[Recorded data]

== Segment start ==

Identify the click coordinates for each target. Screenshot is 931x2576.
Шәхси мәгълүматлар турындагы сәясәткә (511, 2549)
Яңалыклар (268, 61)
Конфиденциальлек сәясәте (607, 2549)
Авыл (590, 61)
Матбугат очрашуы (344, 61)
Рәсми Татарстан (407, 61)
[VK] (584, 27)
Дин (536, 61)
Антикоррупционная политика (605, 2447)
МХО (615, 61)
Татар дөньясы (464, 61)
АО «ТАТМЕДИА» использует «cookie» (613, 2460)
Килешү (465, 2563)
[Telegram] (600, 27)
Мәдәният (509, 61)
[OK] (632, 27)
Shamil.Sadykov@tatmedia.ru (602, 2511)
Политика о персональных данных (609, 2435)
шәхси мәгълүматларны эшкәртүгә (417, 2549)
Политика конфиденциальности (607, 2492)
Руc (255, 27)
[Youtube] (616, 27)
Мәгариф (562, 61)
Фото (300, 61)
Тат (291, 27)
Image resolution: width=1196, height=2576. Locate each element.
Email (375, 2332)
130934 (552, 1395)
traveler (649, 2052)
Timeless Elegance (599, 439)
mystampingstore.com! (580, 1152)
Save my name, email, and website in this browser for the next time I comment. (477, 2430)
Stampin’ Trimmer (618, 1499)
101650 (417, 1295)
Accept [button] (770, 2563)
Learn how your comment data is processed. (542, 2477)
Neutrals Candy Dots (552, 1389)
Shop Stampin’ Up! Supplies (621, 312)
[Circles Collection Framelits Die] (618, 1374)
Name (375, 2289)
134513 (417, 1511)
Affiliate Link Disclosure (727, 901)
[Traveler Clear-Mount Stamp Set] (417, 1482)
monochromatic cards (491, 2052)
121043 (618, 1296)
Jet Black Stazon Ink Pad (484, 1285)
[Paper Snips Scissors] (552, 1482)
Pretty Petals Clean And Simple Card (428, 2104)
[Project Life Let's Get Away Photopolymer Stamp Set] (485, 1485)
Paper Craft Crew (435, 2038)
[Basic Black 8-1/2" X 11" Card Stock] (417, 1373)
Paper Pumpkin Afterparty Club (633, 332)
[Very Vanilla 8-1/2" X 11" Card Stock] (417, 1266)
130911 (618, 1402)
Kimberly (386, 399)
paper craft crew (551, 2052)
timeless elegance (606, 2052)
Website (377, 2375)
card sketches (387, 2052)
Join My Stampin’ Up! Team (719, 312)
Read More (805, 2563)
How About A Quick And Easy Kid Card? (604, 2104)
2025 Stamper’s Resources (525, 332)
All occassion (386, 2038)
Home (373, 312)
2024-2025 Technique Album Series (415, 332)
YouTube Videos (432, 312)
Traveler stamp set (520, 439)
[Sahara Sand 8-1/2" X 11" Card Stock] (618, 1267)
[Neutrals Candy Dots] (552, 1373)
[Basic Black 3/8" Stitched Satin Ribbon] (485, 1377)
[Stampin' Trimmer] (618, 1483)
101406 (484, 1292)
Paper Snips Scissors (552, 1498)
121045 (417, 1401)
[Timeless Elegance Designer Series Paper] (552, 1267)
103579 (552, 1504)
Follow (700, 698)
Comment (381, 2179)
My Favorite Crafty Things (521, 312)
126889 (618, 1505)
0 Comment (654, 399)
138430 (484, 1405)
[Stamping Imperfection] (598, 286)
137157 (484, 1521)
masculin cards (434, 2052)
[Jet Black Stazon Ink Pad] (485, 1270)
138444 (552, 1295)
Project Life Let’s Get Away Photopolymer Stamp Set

== Segment end ==

_TASK REQUIREMENTS_
Copy out each line of the records above that includes "Scissors".

_EXPECTED ANSWER_
[Paper Snips Scissors] (552, 1482)
Paper Snips Scissors (552, 1498)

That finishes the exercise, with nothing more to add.